To avoid paying the 10% penalty on withdrawals, spouses under the age of 59½ who need access to the IRA should consider remaining a beneficiary, as any withdrawals made by beneficiaries are exempt from the penalty. If it makes sense to become the owner in the future, they can always do so at a later date.
Spouses over 70½ should also consider remaining beneficiaries. When they reach that age, the government requires the IRA’s owner to begin taking distributions from it. For example, if a spouse passes away at age 65 and the surviving spouse is over 70½, then, by remaining as a beneficiary, the surviving spouse has a six-year window before they must take a distribution.
Spouses are the only beneficiaries who can become owners. They can move the inherited IRA into their own IRA, 401(k), or 403(b). Just remember: if a spouse becomes the owner, then that person’s age becomes the yardstick that determines whether a withdrawal is subject to the 10% penalty. The age also determines when distributions are required to take effect. This could benefit a younger spouse who wants to put off distributions for as long as possible.
One big caveat: the option for a spouse to become the owner is allowed only if the spouse was the sole beneficiary.
The least likely choice for spouses is to disinherit the IRA, thus becoming neither owner nor beneficiary. This might happen in a wealthy family in which the spouse does not need more taxable income but instead wishes to change places with the contingent beneficiary and provide withdrawals over a longer period to the kids or grandkids.
When anyone other than a spouse inherits an IRA, that person’s only choice is to be a beneficiary. In that case, recipients must: (1) make a trustee-to-trustee transfer of the inherited IRA, and (2) make sure to title the new IRA in the deceased owner’s name for the benefit of themselves as beneficiary. This provides beneficiaries the option of stretching the withdrawals out over their lifetimes and hopefully lessening the tax burden.
The beneficiary pays no taxes when this is done, but must pay taxes when distributions begin. However, there is no 10% penalty on any distributions. Moreover, when and how beneficiaries receive the first distributions is critical. Beneficiaries must begin taking distributions within the year following the death of the IRA owner. The amount they must take gets figured on their life expectancy in that year.
For example, if beneficiaries are age 50, their life expectancy is 34.2 years. To figure out the amount they need to withdraw, they divide 34.2 into the value their share of the IRA had been at the start of the year. The following year, they subtract one year, thus dividing the new balance by 33.2.

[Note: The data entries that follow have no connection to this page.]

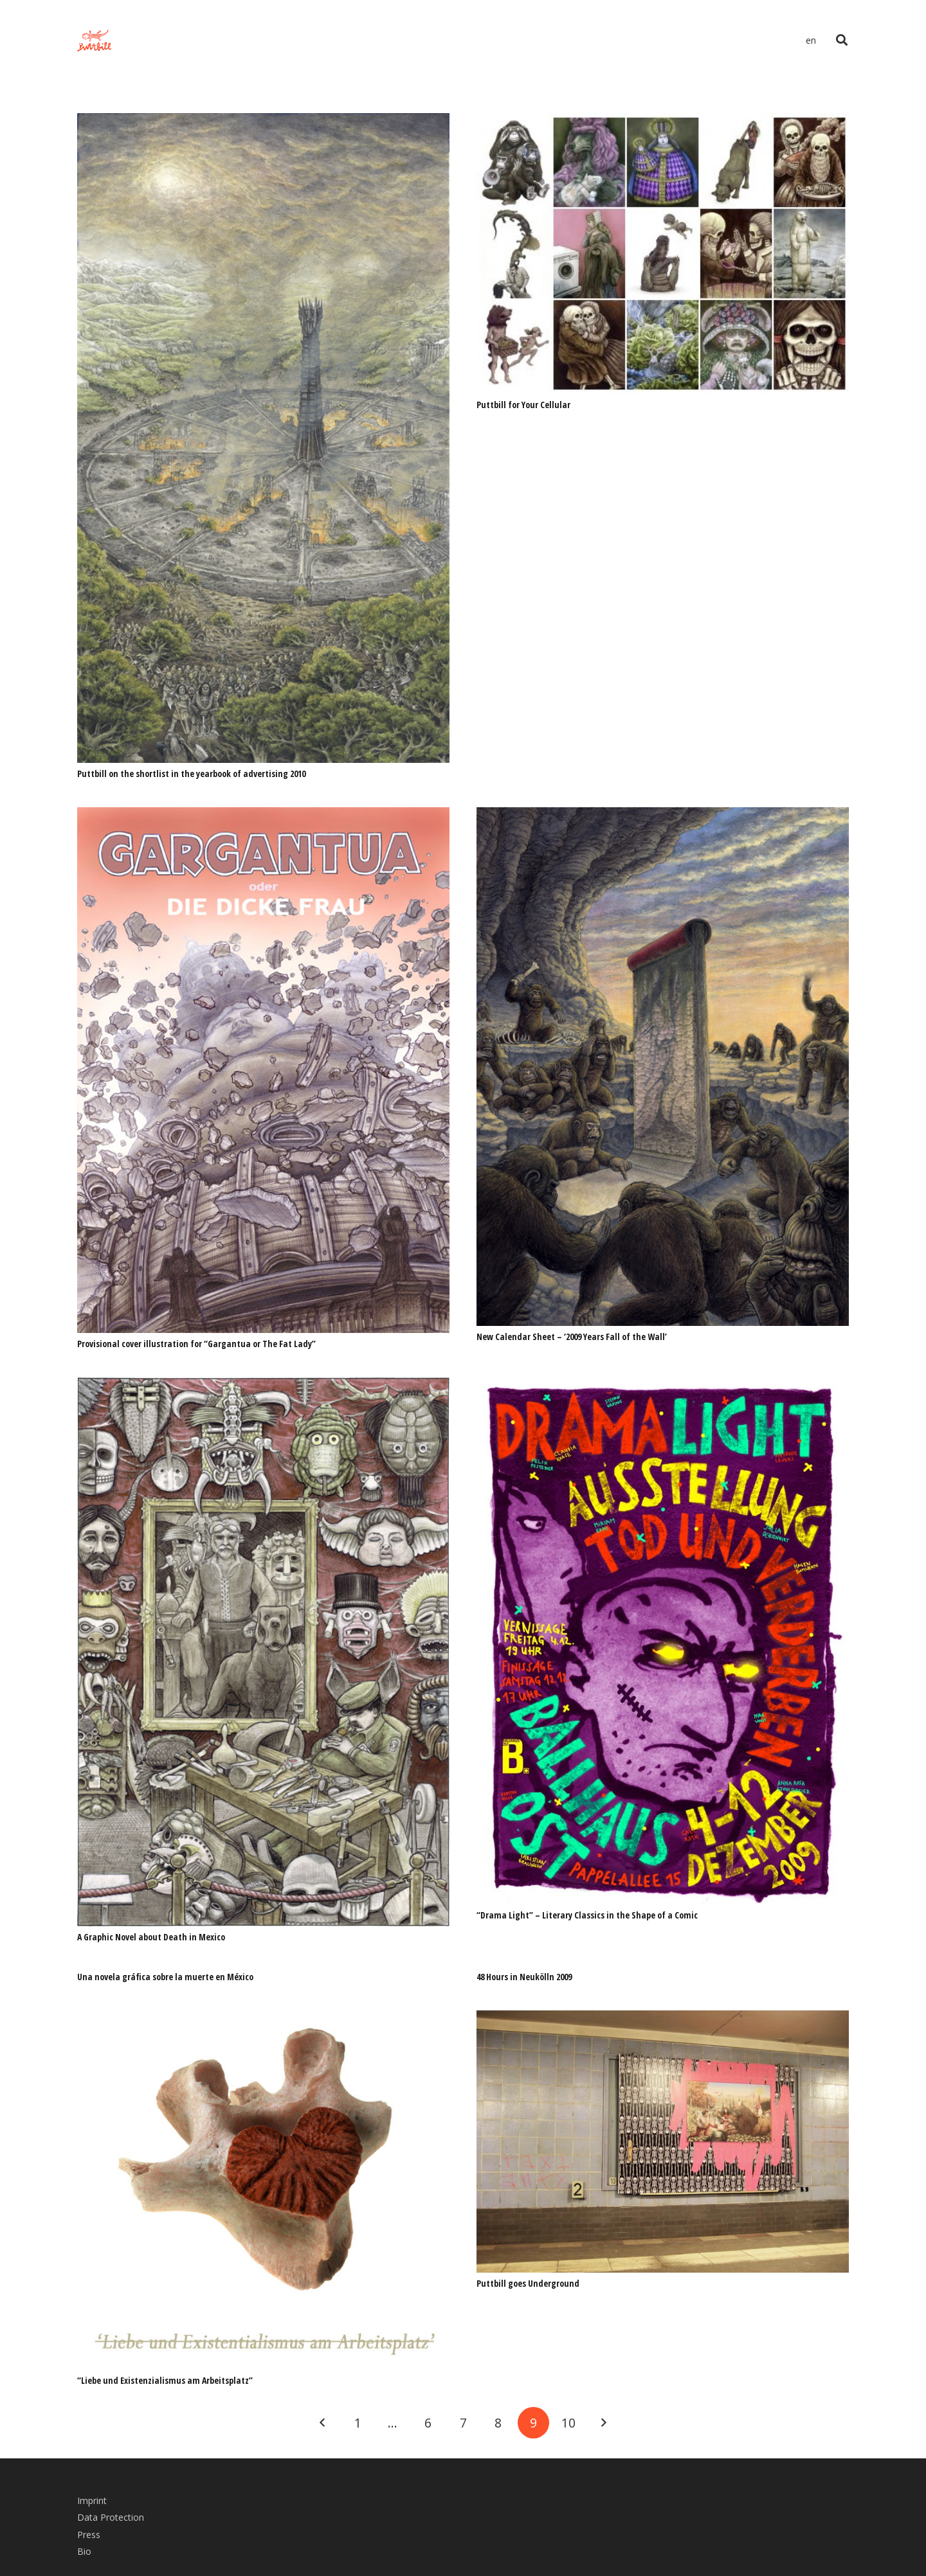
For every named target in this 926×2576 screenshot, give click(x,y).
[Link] (94, 41)
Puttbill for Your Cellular (523, 404)
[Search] (842, 40)
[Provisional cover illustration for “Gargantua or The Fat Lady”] (263, 816)
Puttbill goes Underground (528, 2283)
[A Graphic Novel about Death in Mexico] (263, 1386)
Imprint (92, 2500)
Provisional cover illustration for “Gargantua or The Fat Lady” (196, 1343)
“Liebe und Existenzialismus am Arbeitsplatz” (165, 2380)
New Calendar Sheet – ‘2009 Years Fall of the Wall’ (572, 1336)
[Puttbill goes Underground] (663, 2019)
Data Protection (110, 2517)
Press (88, 2534)
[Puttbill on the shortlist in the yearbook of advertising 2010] (263, 122)
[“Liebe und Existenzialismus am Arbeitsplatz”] (263, 2019)
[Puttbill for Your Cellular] (663, 122)
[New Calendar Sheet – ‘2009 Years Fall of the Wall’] (663, 816)
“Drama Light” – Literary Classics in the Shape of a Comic (587, 1915)
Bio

If the beneficiary fails to take this amount out, the only option is to withdraw the entire account by December 31 of the fifth year following the death of the beneficiary’s spouse.
This ability to stretch out withdrawals over a lifetime is available only if all the IRA beneficiaries are natural persons. If one beneficiary is the deceased person’s estate, a college or university, or another institution, then the individuals can use only the five-year option.
Also, if more than one natural person are beneficiaries, then all recipients use the age of the oldest beneficiary to determine their yearly withdrawal. However, not all recipients have to stretch. One recipient can take out a percentage in the first five years, while another still can stretch it out over a lifetime.